OPIS ZADANIA: Zwróć dosłownie fragment tekstu o odwołaniu sędziego Andrzeja Kuby od uchwały KRS, czyli wszystko od słów „W czwartek 5” aż do słów „65. roku życia.”.
━━━━━ CYTOWANY FRAGMENT ━━━━━
W czwartek 5 grudnia Izba Pracy Sądu Najwyższego uchyliła uchwałę nowej Krajowej Rady Sądownictwa w sprawie odwołania sędziego Naczelnego Sądu Administracyjnego i oddaliła wniosek prezesa Izby Dyscyplinarnej Sądu Najwyższego o przekazanie tej sprawy do tej Izby. Sędzią, który złożył odwołanie od uchwały KRS, był Andrzej Kuba. Chodziło o przechodzenie sędziów w stan spoczynku po ukończeniu 65. roku życia.

W sierpniu 2018 roku Sąd Najwyższy wystosował m.in. w sprawie sędziego Kuby pytania prejudycjalne, na które Trybunał Sprawiedliwości Unii Europejskiej udzielił odpowiedzi 19 listopada 2019 roku.

SN w czwartkowym uzasadnieniu wyroku wskazał, że nowa KRS nie daje wystarczających gwarancji niezależności od organów władzy ustawodawczej i wykonawczej i jest to punkt wyjścia do oceny, czy Izba Dyscyplinarna SN jest niezawisła.

"Mam satysfakcję przede wszystkim z wyniku tej sprawy"

O sytuacji związanej ze swoim odwołaniem od uchwały KRS i o wydanym na kanwie tego orzeczeniu TSUE, a potem Sądu Najwyższego sędzia Andrzej Kuba mówił w "Rozmowie Piaseckiego" w TVN24.
━━━━━ DOSTARCZONY MATERIAŁ ━━━━━
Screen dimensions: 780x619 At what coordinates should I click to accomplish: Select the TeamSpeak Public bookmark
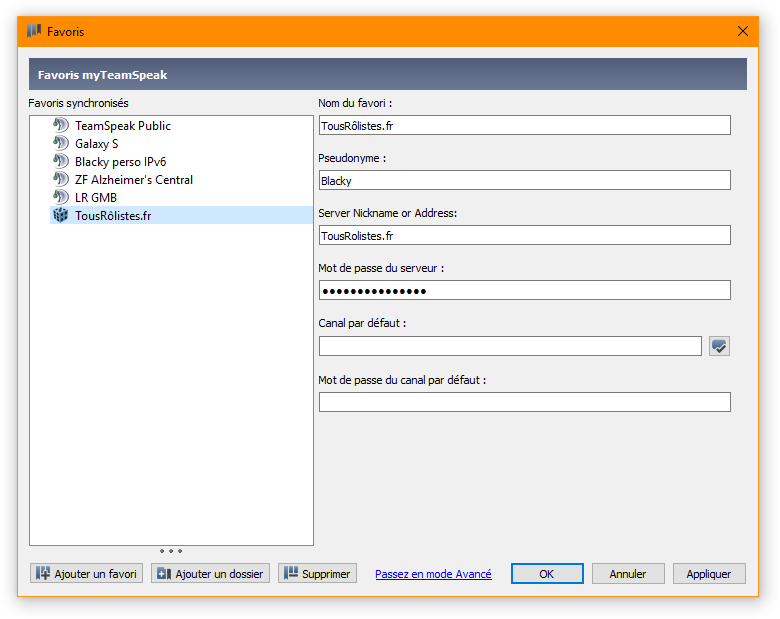122,126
━━━━━
WYNIK PONIŻEJ:
W czwartek 5 grudnia Izba Pracy Sądu Najwyższego uchyliła uchwałę nowej Krajowej Rady Sądownictwa w sprawie odwołania sędziego Naczelnego Sądu Administracyjnego i oddaliła wniosek prezesa Izby Dyscyplinarnej Sądu Najwyższego o przekazanie tej sprawy do tej Izby. Sędzią, który złożył odwołanie od uchwały KRS, był Andrzej Kuba. Chodziło o przechodzenie sędziów w stan spoczynku po ukończeniu 65. roku życia.